» **Your goal**
Restate the data below word for word. Leave the images out.

[Opening Given entries section]

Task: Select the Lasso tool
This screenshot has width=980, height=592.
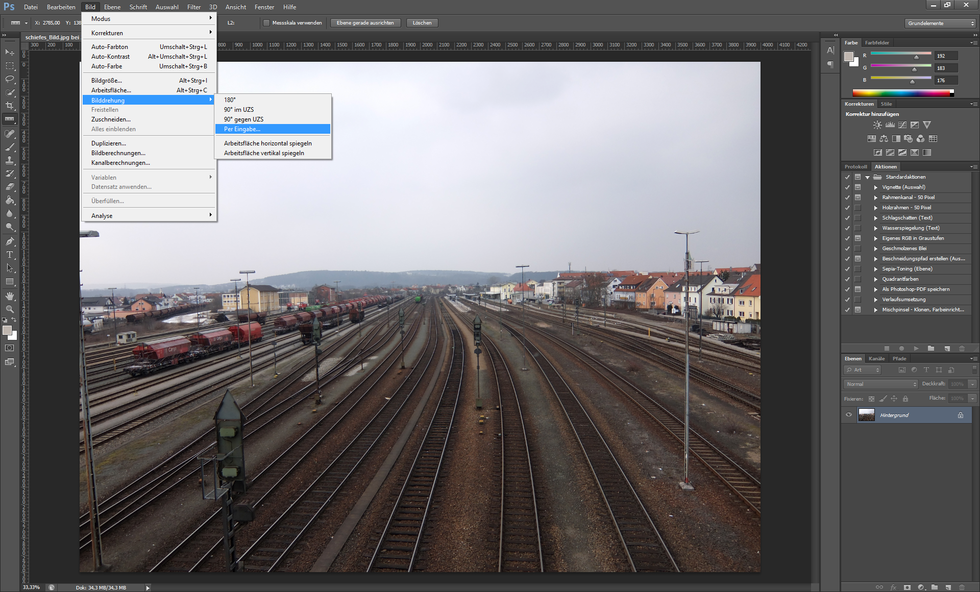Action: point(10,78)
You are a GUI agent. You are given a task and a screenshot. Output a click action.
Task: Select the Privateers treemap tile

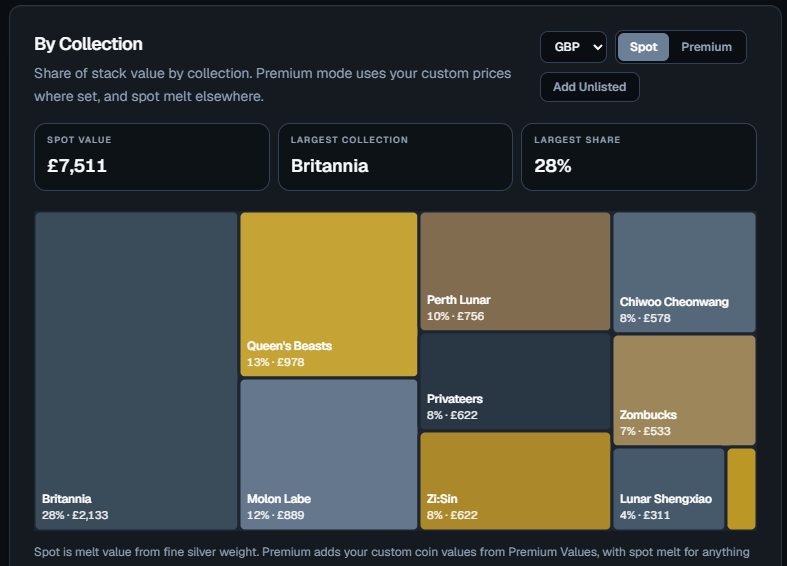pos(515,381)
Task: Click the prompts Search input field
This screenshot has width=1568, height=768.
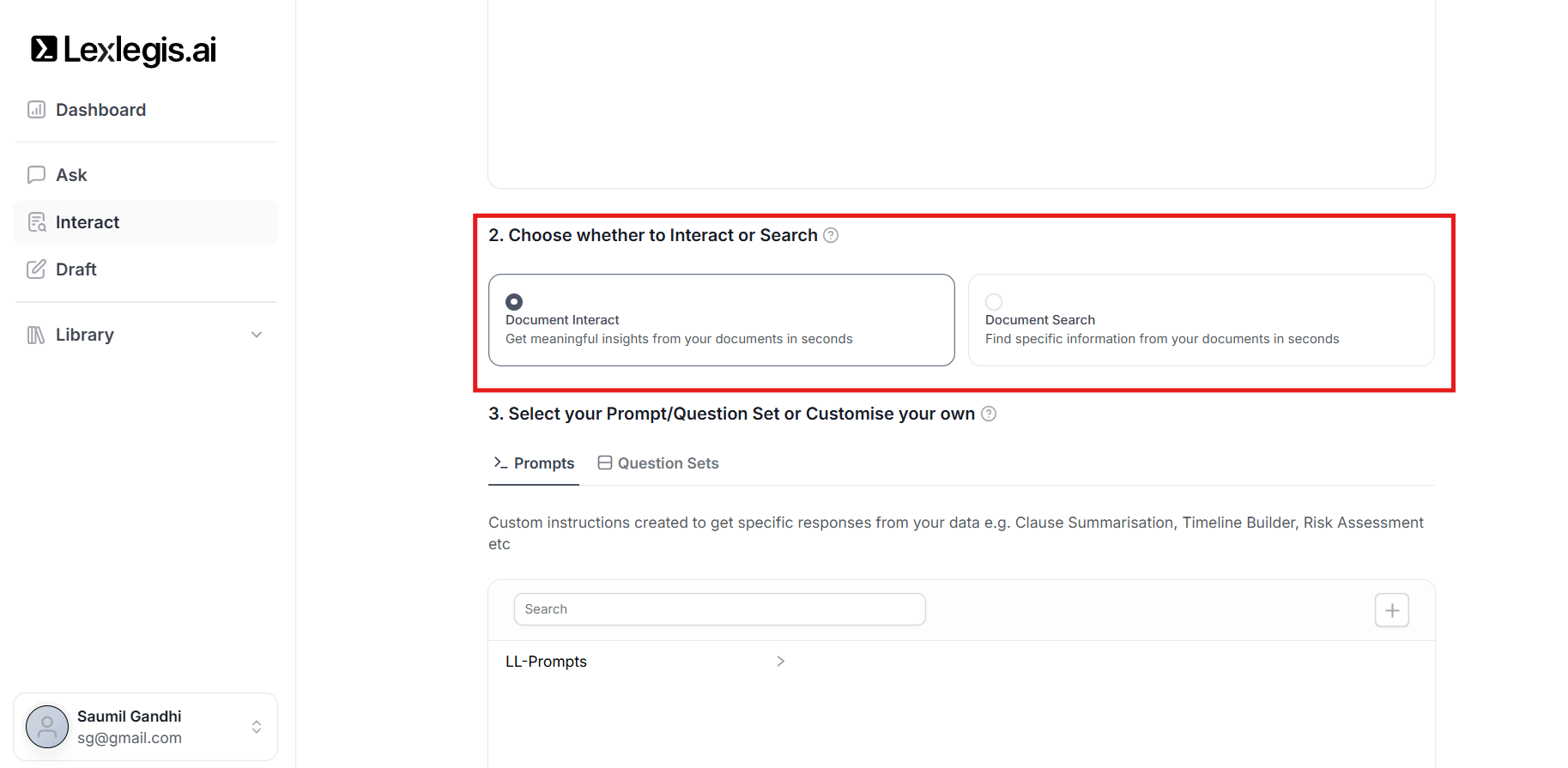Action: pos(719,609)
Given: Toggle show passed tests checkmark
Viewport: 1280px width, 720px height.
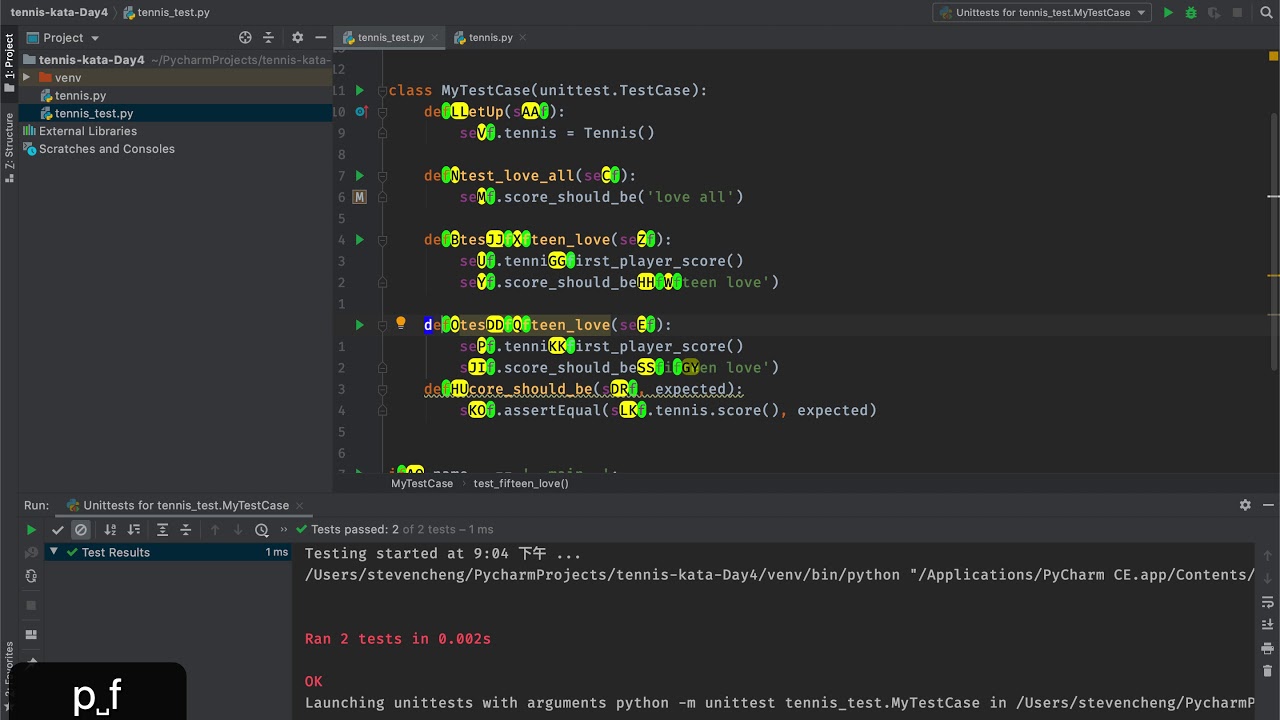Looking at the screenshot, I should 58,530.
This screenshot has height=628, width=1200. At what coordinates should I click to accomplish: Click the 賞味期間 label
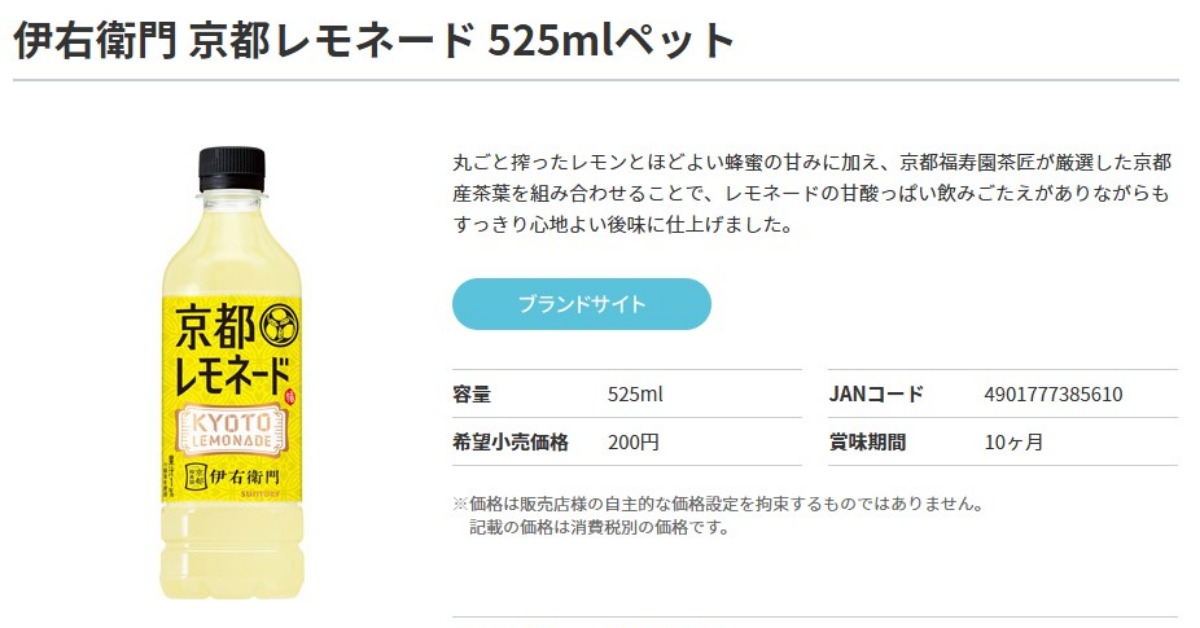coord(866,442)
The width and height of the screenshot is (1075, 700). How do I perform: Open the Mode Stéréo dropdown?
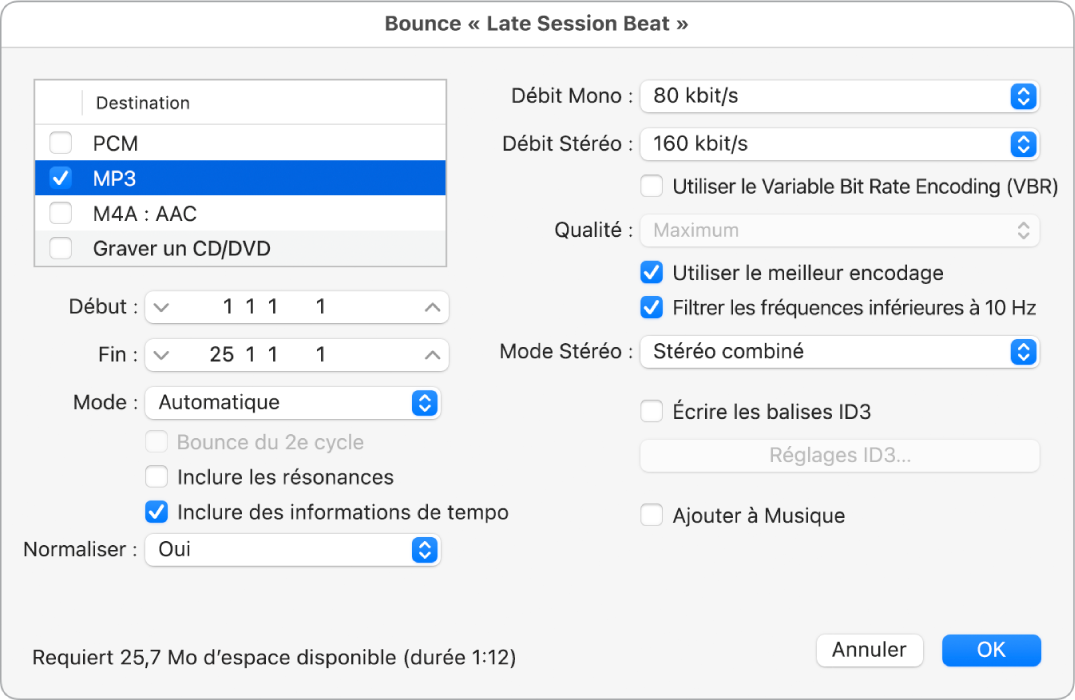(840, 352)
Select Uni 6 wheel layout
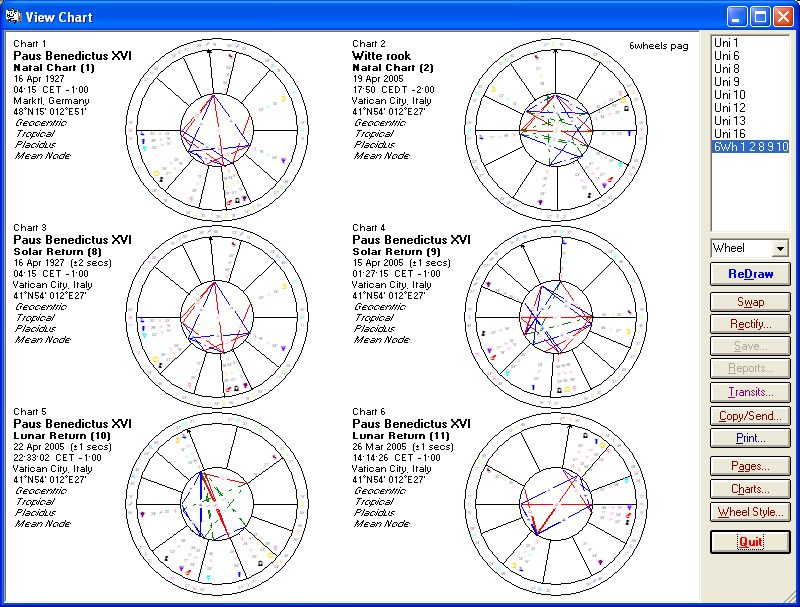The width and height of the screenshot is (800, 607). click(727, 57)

[Closing Given entries section]

» **Result of the task**
Task: Select the Lasso tool
This screenshot has width=980, height=592.
Action: point(10,78)
You are a GUI agent. You are given a task and a screenshot. Output a click action.
Task: Select the Privateers treemap tile

pos(515,381)
Task: Click the prompts Search input field
This screenshot has width=1568, height=768.
Action: pos(719,609)
Given: Toggle show passed tests checkmark
Viewport: 1280px width, 720px height.
Looking at the screenshot, I should 58,530.
This screenshot has height=628, width=1200. At what coordinates should I click to accomplish: Click the 賞味期間 label
coord(866,442)
The width and height of the screenshot is (1075, 700). How do I perform: Open the Mode Stéréo dropdown?
(840, 352)
Select Uni 6 wheel layout
The width and height of the screenshot is (800, 607). click(727, 57)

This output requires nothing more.